About this task:
From the gold market commentary below, answer:
(a) How much of July's net new assets went into gold ETPs, according to the SocGen data?
(b) What high did gold reach at the time of the Macquarie team's writing?
(c) How far above Macquarie's "fair value" estimates is gold trading?

Document passage:
-=-=-=-=-

Markets Now – Wednesday 5th August 2020

Investing

Is there anything left to say about gold? Maybe we could say that the dollar value of a troy ounce is up just 15 per cent from when Warren Buffett wrote his 2011 investor letter dumping on the logic of buying lumps of metal, though it’s gained around 10,426 per cent since Karl Marx wrote something quite similar.

We could say also that it’s been a weird looking fear trade. Primary market flow data from SocGen shows that of the $54.8bn of net new assets recorded globally in July, $8.8bn went into gold ETPs, a new record high. But equities and fixed income net new assets were still $11.5bn and $32.9bn respectively:

Where next, then, for gold? Let’s ask Macquarie’s Gold Commodity Desk Strategy Team, which is an actual thing apparently:

Gold has finally pushed through the $2k psychological target, at a high of $2,030/oz at time of writing. The move continues to benefit from USD weakness and the ongoing slide in US real rates through -1%. In addition to the lift in 10-yr break-evens above 1.5%, 10-yr Treasury yields have slipped to new lows of 0.5%. Even with these supportive factors, however, gold continues to look rich on a cross-asset basis, trading $150-$200 above our ‘fair value’ estimates. We believe this is the overshoot move that we have been looking for and, while momentum could carry prices further, it raises the risk of a sharp correction. Following the services ISM and US Treasury’s quarterly funding statement, eyes should turn to Thursday’s jobless claims and Friday’s NFP release for evidence of whether or not the labour recovery is stalling out.

-=-=-=-=-

Data shown:

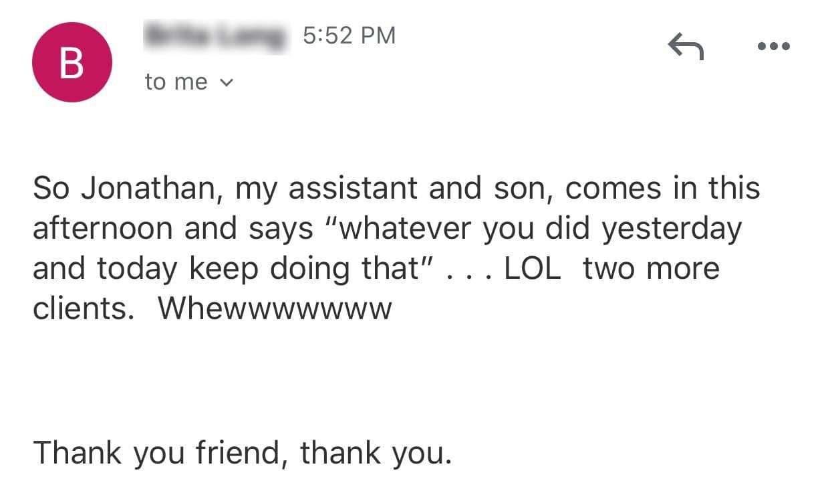
Task: Click the "to me" recipient label
Action: [x=176, y=82]
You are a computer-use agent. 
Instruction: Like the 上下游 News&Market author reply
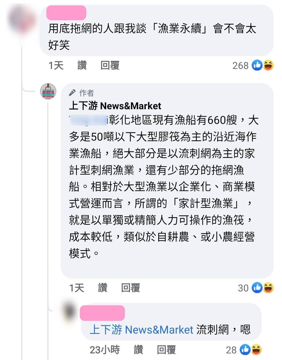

-=-=-=-=-

Answer below:
(a) $8.8bn
(b) $2,030/oz
(c) $150-$200